I hung on to my 15 (?) year-old Intel motherboard, CPU, and 16 GBs of RAM; mostly because of e-waste guilt. I cannot believe this has value but here we are.
I also wish I built a new gaming rig during the summer last year.
Almost any working PC has some value. I've sold nearly 20 year old Intel Core2Duo systems, old 1TB hard drives and lots of other old components for about 10 - 20 dollars each. My primary gaming PC is from 2011.
PC gaming is a small single digit percentage of the total volatile memory market. Neither Samsung or micron or Hynix currently have any incentives to increase production to address the shortage and lowering prices for that segment of the market. It’s just not a money maker for them.
That doesn't mean that the price will never return to "normal". All three companies have new fabs being built in America and Europe right now, but they won't be online for a couple of years.
Also, if demand for AI chips continues to be sky high for years and year, the memory that is being developed now will eventually be phased out for new standards (DDR6/7/8???) and the DDR5 from existing products will be stripped and resold by other companies.
Also, if demand continues to stay high, then new companies will enter the market to cut off a slice of that monopoly pie and drive down prices. Supply and demand dictate that prices must go down if supply increases.
Personally, I think the demand will drop off a cliff if/when the AI bubble pops, but we don't know when that will happen. Until then, everyone can enjoy their Steam backlog and wait it out :)
Windows NT 3.x was a true microkernel. Microsoft ruined it but the design was quite good and the driver question was irrelevant, until they sidestepped HAL.
You’re saying they improved the design.
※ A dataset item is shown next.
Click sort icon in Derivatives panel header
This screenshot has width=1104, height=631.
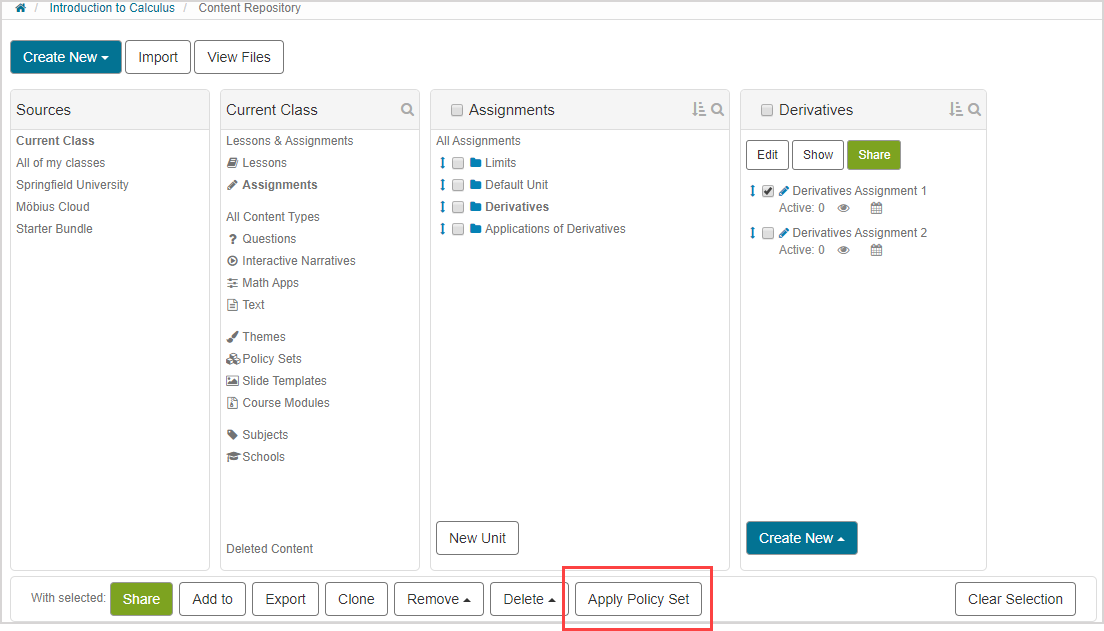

I know they added user-privilege device driver support for USB (etc).; did they revert the display compromise/mess as well?
Mind you I don't have access to Microsoft code, so this is all indirect, and a lot of this knowledge was when I was fledgling developer.
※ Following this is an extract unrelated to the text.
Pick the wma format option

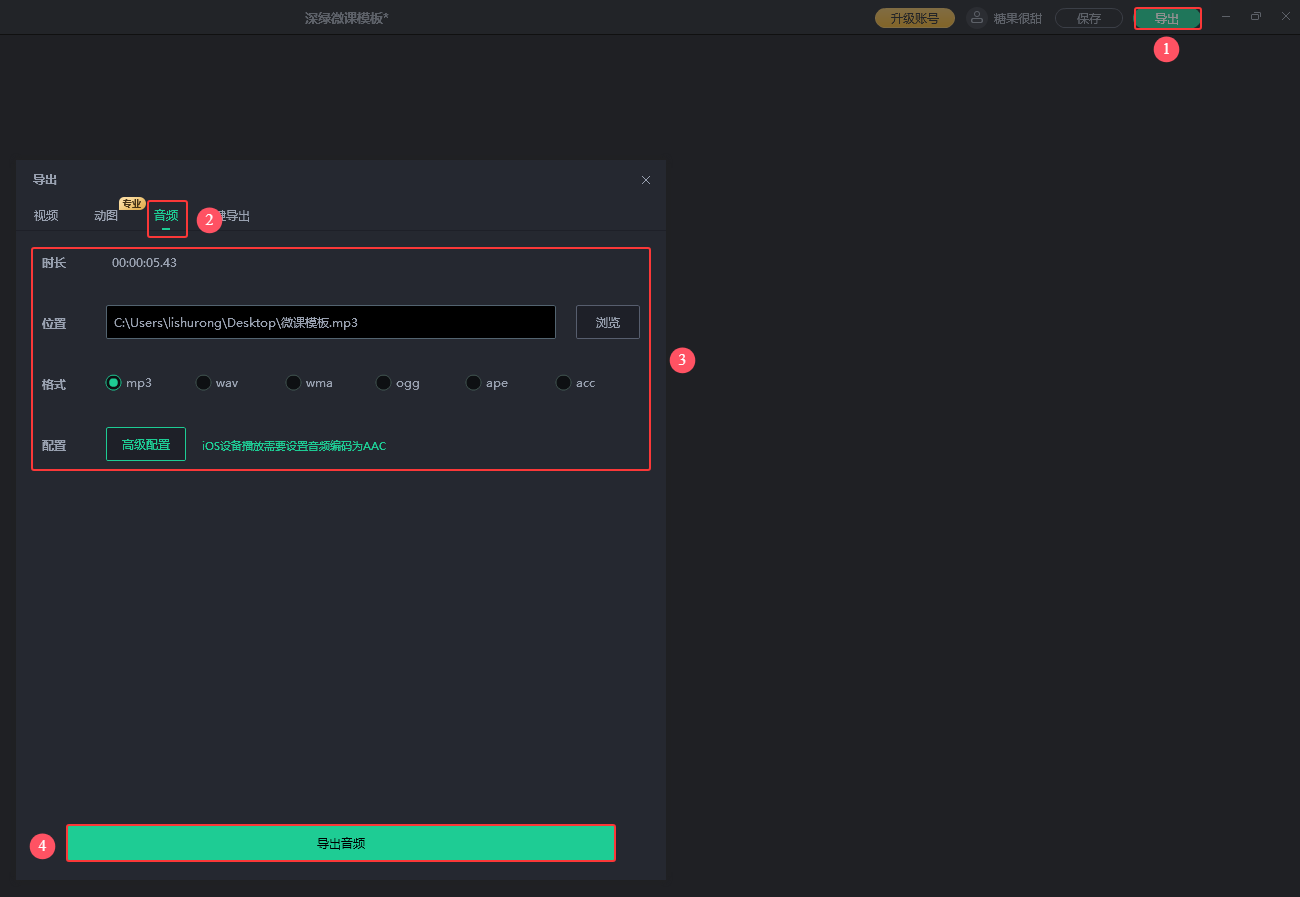point(294,383)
The Windows NT code was engineered to be portable across many different architectures--not just X86--so it has a hardware abstraction layer. The kernel only ever communicated to the device-driver implementation through this abstraction layer; so the kernel code itself was isolated.
That doesn't mean the device drivers were running in user-land privilege, but it does mean that the kernel code is quite stable and easy to reason about.
When Microsoft decided to compromise on this design, I remember senior engineers--when I first started my career--being abuzz about it for Windows NT 4.0 (or apparently earlier?).
I was a fan, user, then developer from the DOS days-pre Windows 3.0–to Windows 10 without a single gap.
When they threatened
Windows 10 EOL last year (?), that’s when I took a day to do a clean install of Mint and port my games and LLM tinkering over.
Because I knew MS was doubling-down on the user-hostile experience.
I thought I’d miss Windows but Steam, Wine, and Radeon made it delightful.
Windows is now only on my company-issued laptop. I predict that will also go away, as Windows 11 has introduced backdoors to circumvent company controls and install their BS.
This is no accident.
Edit: I’m not young, but I didn’t grow up with any sort of privilege.